* **Your task**
Output the listing below verbatim, but drop the images.

* **Information provided**
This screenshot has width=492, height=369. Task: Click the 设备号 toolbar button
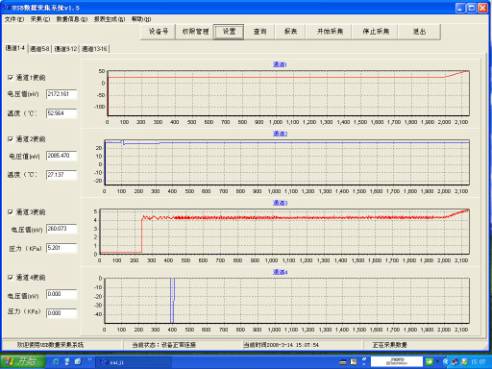point(158,32)
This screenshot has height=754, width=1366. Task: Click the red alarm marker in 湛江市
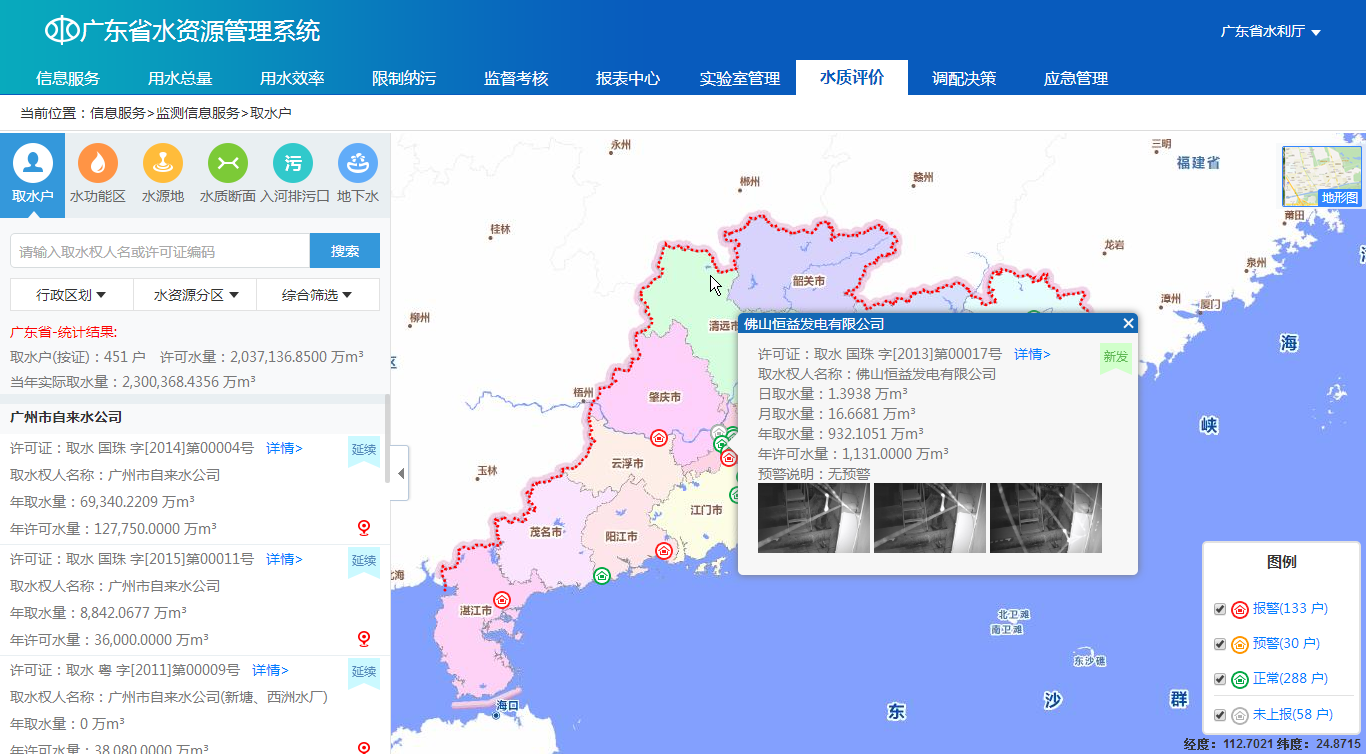click(502, 600)
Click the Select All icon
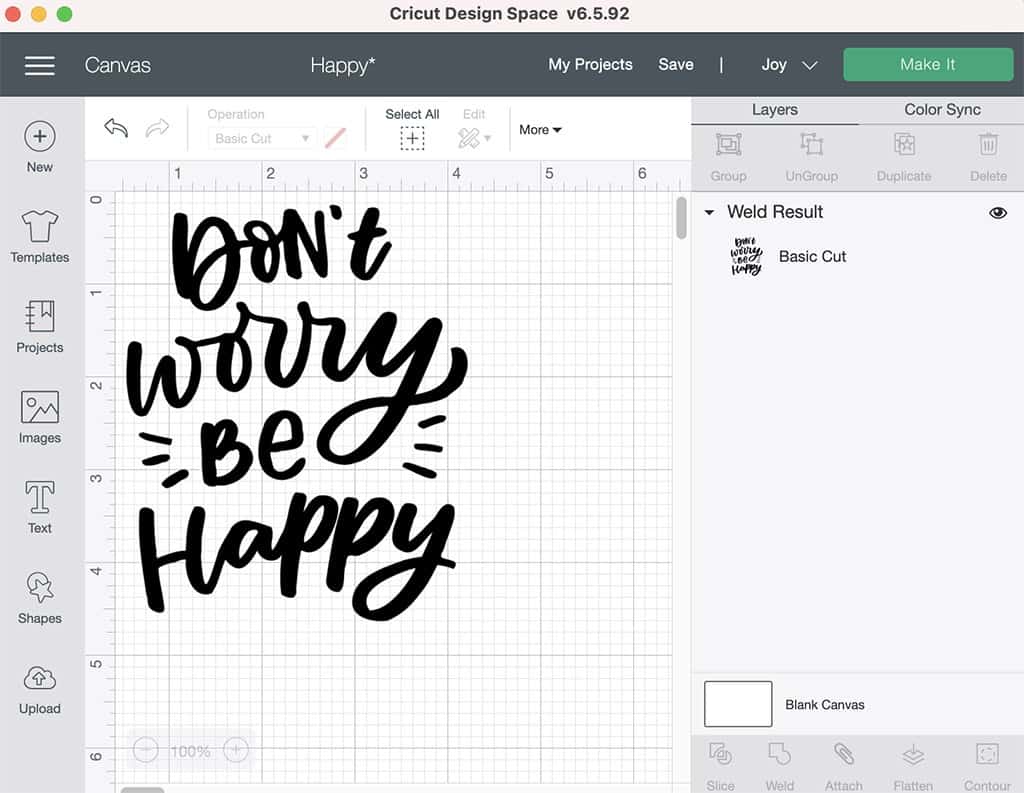 (412, 139)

* **Task result**
This screenshot has width=492, height=369. Task: Click the 设备号 toolbar button
point(158,32)
This screenshot has height=754, width=1366. Task: Click the red alarm marker in 湛江市
click(502, 600)
Click the Select All icon
 (412, 139)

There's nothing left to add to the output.